Digo que Jardim trabalha aparentemente com a tradição das biografias, porque, em verdade, o autor da inédita biografia de Mário de Andrade não explica a obra do biografado por sua vida, nem a vida por meio da obra. Eduardo Jardim põe em tensão essas duas instâncias, esses dois domínios de experiência e saber. Jardim localiza coincidências entre vida/obra, vê aspectos biográficos nas obras, retira das obras dados biográficos, analisando-os com a singularidade de suas interpretações.

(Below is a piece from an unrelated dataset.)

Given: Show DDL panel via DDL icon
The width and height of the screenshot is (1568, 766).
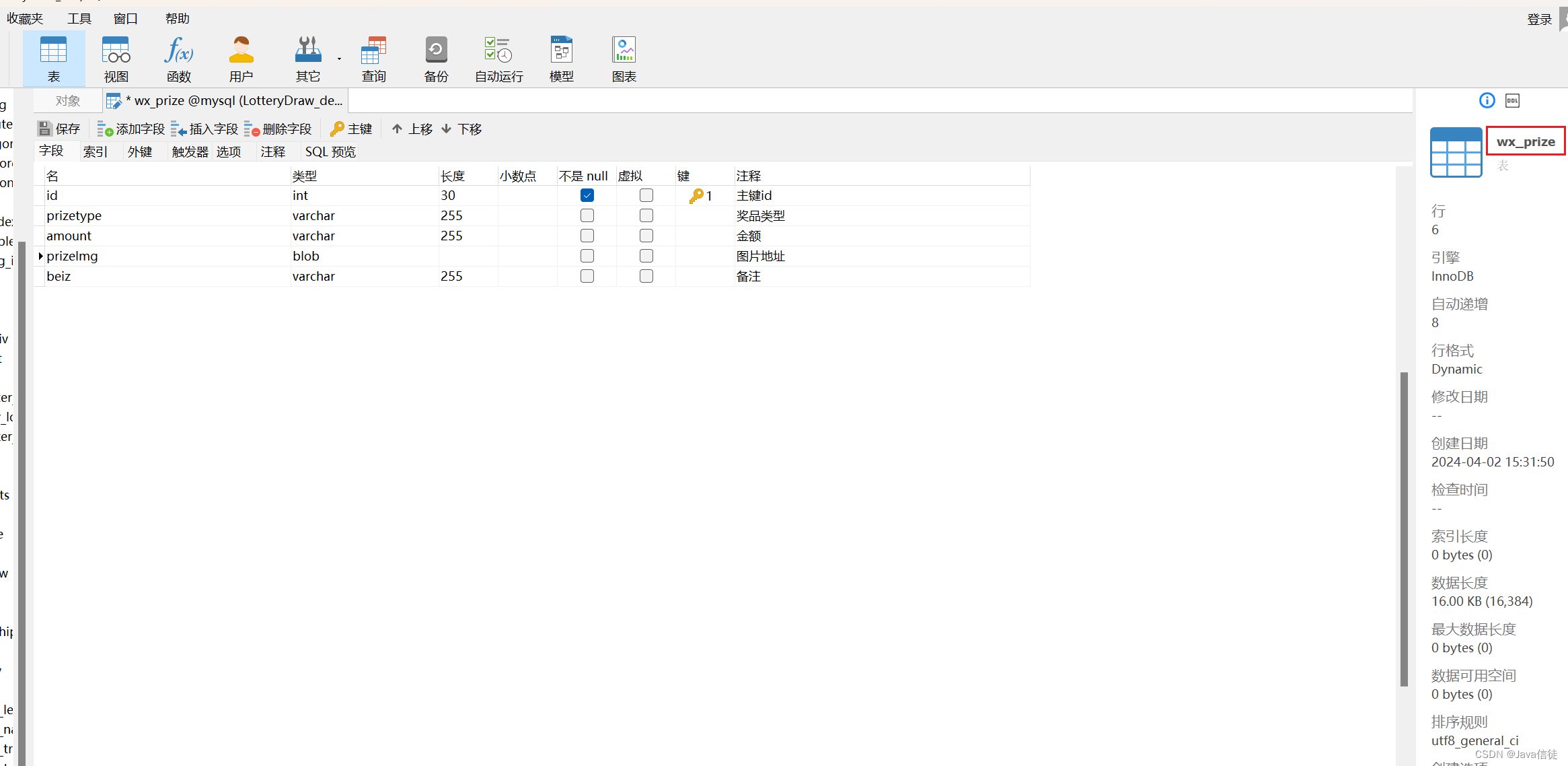Looking at the screenshot, I should pos(1512,101).
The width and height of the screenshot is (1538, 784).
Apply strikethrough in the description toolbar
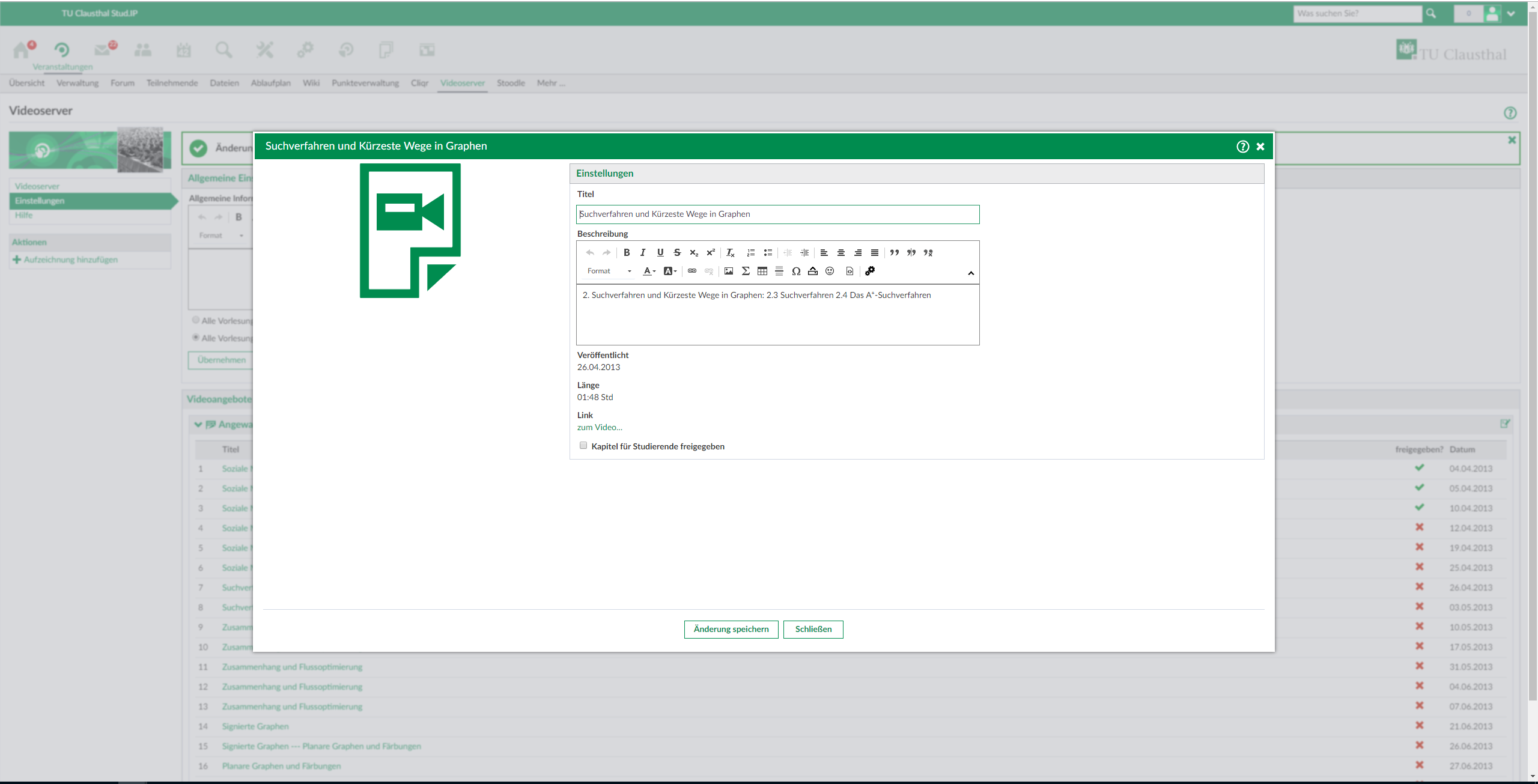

É exemplo disso o início do capítulo 8. Em 1943, de volta a São Paulo, em carta a Paulo Duarte, Mário diz estar “se suicidando aos poucos”. Eduardo Jardim relaciona e interpreta esse estado de espírito da vida de Mário de Andrade com o surgimento do tema do suicídio no poema “Improviso do rapaz morto” datado 1925.
Ponto alto do que afirmo sobre as relações vida/obra talvez seja o final do capítulo 5, ‘“Aceitarás o amor como eu o encaro?”’, em que Jardim lê os poemas de “Grã cão de outubro”, íntimos, com a sensualidade e sexualidade de Mário, seus conflitos, suas tensões, possíveis desconfortos.
Qual é o Mário de Andrade, que “trezentos, trezentos e cinqüenta”, no livro se biografa, unifica-se, é conhecido e reconhecido? Eduardo Jardim defende que é um Mário animado e inquieto tanto nas artes que pratica quanto na vida.
Cabe ainda dizer que Eu sou trezentos: Mário de Andrade — vida e obra é resultado final da bolsa de pesquisa que a Fundação Biblioteca Nacional concedeu a Eduardo Jardim na modalidade pesquisador residente (Programa Nacional de Apoio a Pesquisadores Residentes – PNAP-R).
O autor da inédita biografia de Mario de Andrade não apenas cumpre seu compromisso contratual com a instituição, como brinda os leitores com um saboroso narrador de biografia, em uma edição primorosa, com ilustrações ótimas, oriundas de uma pertinente pesquisa iconográfica.